This Month in History: Glimpses into Pacific Beach’s past
This Month in History is a feature in PB Monthly highlighting local happenings from yesteryear. John Fry is a writer, publisher, historian plus co-founder and president of the Pacific Beach Historical Society. He also is the author of “Images of America: Pacific Beach” and “Pacific Beach Through Time.” He can be reached at firstname.lastname@example.org.
125 years ago
Miss Mabel Rowe sued the San Diego, Old Town and Pacific Beach Railroad for $5,000, blaming them for an accident that occurred on Dec. 7, 1895. On that date she was thrown from a buggy when her horse became frightened by a deep excavation. She was thrown onto the railroad tracks and suffered serious injuries.
100 years ago
Tiger, a 22-year old cat belonging to Mr. and Mrs. J. J. Richert, passed away on the last day of 1922. He was perfectly healthy days before his death. Mrs. Richert said she believes Tiger did himself in by “eating too much Christmas dinner.”
Young adults in Pacific Beach remembered Tiger as a kitten when they were little. He was a special favorite of cadets from the nearby Army & Navy Academy.
75 years ago
A 5-year-old boy who wanted to get his mom a new dress for Christmas was captured as a burglar as he entered Dorothea’s Dress Shop, 1428 Garnet Ave., before opening hours on Dec. 17.
The 3-foot, 4-inch youngster told Patrolman Robert Kilpatrick he had not saved enough money to buy his mother a present, so he was going to steal one for her.

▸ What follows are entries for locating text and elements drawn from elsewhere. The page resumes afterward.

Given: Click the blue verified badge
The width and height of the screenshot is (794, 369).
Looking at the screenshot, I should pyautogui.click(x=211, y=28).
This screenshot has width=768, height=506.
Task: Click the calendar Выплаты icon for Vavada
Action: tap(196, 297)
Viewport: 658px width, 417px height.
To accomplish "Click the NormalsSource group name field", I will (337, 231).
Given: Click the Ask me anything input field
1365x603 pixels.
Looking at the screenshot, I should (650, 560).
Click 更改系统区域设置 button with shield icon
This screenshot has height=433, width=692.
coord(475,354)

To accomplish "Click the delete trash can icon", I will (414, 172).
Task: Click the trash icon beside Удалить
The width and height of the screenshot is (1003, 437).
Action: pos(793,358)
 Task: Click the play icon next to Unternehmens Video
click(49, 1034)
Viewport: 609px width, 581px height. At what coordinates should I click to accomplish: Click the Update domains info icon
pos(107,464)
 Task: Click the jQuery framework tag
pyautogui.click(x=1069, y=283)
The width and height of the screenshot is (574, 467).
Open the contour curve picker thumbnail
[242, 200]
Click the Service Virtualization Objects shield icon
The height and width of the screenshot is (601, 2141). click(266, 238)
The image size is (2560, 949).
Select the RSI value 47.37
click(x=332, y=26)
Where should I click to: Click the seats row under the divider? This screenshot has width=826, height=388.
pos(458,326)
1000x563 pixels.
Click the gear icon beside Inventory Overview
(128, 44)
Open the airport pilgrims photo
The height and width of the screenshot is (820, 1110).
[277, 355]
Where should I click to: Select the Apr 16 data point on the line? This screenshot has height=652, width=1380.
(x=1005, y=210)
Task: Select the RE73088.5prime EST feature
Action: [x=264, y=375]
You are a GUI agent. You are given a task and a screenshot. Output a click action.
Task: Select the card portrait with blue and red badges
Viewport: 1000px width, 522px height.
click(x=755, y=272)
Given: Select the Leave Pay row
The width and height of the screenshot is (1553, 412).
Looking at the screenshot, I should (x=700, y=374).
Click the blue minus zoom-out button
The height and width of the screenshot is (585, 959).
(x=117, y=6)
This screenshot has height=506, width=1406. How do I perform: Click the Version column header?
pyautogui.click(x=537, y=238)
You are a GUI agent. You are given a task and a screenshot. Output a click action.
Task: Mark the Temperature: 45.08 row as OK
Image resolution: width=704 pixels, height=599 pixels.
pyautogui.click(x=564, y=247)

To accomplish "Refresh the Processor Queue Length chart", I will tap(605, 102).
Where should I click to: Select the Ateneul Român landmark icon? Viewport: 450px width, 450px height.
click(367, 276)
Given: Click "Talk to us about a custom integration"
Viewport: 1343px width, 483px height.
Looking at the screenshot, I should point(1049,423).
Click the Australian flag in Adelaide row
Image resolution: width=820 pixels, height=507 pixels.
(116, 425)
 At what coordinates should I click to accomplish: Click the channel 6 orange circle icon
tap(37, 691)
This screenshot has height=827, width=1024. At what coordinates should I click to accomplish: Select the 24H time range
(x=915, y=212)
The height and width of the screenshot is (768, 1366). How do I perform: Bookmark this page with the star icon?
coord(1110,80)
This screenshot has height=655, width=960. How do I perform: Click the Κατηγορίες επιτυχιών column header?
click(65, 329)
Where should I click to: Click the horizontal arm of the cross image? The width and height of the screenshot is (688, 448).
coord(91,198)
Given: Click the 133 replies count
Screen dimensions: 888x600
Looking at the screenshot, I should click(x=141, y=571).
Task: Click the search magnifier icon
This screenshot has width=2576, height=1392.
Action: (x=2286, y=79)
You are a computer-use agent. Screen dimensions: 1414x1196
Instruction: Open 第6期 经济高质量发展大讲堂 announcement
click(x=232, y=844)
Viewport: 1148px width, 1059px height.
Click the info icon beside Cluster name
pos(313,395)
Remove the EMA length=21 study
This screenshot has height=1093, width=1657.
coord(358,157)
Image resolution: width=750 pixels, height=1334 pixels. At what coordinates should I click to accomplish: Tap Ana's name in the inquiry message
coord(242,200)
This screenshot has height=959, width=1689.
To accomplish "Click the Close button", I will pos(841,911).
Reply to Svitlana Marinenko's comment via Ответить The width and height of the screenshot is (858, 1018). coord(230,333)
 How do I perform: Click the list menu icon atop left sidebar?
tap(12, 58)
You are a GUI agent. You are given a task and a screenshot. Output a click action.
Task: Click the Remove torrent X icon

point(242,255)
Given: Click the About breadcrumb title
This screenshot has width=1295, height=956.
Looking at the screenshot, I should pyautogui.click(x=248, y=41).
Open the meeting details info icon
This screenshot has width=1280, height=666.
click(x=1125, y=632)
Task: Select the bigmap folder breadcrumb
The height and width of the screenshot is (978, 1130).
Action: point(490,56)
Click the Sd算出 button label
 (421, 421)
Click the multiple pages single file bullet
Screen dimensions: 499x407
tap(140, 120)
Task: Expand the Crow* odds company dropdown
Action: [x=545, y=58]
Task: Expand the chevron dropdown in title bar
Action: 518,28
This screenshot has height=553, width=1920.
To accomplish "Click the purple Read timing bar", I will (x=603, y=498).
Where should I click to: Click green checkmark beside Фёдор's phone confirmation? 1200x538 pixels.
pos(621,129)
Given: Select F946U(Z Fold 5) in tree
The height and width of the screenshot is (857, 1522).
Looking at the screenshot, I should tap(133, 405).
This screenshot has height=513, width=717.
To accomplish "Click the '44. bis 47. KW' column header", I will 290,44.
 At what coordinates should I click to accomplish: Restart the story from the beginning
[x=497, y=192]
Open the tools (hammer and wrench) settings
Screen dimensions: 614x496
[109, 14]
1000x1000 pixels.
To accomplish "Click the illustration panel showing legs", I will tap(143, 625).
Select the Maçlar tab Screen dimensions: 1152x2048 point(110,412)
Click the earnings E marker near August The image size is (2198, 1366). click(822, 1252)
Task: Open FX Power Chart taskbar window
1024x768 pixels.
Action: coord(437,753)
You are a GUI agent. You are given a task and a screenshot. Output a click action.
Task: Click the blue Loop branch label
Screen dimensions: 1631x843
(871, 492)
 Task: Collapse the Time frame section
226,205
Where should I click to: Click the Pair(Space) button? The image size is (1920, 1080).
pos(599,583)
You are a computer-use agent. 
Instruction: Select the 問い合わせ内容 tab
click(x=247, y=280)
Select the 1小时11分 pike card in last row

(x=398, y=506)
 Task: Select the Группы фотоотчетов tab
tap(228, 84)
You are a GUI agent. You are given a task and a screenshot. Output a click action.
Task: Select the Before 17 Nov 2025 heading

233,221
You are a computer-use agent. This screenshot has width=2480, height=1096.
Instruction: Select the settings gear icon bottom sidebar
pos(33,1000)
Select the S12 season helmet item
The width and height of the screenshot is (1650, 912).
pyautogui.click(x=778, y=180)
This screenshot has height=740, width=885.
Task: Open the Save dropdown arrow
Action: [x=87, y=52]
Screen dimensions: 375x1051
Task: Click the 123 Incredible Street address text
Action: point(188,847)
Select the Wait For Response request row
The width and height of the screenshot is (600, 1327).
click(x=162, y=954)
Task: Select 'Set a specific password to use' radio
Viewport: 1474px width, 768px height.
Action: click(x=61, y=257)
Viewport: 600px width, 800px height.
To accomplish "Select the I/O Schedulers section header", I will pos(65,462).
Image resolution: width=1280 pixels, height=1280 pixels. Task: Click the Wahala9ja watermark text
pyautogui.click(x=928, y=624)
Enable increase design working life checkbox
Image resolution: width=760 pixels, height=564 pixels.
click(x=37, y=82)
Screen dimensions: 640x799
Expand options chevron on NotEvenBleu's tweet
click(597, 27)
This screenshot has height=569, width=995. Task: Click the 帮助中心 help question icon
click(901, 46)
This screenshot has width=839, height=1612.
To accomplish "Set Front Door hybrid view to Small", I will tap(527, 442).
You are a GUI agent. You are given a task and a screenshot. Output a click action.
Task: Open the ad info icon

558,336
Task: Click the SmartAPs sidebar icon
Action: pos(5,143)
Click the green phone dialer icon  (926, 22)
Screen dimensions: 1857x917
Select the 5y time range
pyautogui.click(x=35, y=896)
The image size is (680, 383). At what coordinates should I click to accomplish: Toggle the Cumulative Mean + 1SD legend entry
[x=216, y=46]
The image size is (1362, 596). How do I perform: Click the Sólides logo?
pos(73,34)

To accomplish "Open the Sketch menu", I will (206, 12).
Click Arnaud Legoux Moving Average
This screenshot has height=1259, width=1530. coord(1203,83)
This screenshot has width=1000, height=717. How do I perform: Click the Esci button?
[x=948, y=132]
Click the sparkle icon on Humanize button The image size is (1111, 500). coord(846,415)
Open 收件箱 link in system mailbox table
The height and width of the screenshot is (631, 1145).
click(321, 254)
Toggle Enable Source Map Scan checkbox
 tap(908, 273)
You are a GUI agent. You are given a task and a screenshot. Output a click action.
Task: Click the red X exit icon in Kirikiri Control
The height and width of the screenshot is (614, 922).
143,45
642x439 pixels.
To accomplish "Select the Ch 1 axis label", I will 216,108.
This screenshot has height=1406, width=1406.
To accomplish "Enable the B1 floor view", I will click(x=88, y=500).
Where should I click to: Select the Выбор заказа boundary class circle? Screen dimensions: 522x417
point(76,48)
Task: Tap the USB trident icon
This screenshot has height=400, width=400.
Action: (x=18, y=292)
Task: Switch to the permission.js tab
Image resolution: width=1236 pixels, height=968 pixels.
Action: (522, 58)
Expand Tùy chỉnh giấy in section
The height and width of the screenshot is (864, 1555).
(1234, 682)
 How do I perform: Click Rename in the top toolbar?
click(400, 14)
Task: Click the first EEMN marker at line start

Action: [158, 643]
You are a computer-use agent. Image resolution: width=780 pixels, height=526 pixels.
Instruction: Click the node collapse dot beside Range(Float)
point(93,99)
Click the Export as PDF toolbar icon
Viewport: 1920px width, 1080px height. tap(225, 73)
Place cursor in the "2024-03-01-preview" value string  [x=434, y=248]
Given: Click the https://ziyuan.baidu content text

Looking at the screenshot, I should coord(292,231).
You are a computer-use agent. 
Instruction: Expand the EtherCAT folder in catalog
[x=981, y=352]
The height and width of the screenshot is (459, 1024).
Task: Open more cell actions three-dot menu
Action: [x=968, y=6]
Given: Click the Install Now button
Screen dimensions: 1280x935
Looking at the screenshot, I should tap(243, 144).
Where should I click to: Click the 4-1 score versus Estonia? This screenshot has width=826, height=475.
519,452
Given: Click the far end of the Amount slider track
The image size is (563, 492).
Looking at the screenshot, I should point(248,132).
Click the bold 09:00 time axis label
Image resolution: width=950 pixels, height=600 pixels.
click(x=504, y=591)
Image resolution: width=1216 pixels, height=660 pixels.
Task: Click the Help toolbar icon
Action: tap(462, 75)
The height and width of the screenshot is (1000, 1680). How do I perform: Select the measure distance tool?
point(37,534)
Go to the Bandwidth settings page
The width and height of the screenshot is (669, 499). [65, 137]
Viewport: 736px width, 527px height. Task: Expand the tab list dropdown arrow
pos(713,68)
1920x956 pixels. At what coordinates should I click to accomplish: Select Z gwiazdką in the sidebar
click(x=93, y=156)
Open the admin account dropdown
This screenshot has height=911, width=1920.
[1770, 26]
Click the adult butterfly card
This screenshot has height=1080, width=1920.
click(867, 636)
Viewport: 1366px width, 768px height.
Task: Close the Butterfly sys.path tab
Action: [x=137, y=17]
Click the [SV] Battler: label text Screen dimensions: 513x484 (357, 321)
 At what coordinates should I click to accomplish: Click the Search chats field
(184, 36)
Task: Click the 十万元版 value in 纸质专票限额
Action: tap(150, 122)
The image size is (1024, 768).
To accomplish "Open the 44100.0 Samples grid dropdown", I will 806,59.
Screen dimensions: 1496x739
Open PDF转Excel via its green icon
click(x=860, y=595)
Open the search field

The boy had also broken into a barber shop and a gun shop, but said he didn’t find anything he thought his mom would like.
50 years ago
An ad in the North Shores Sentinel advertised Christmas Brunch at Vacation Village for $2.95. Christmas Dinner was priced at $4.25.
Jack-in-the-Box said it would throw in a free cup of coffee to anyone who purchased a 49¢ Breakfast Jack at any of its three beach area locations — Garnet and Lamont, Mission Boulevard and Pacific Beach Drive, or Mission Boulevard and West Mission Bay Drive.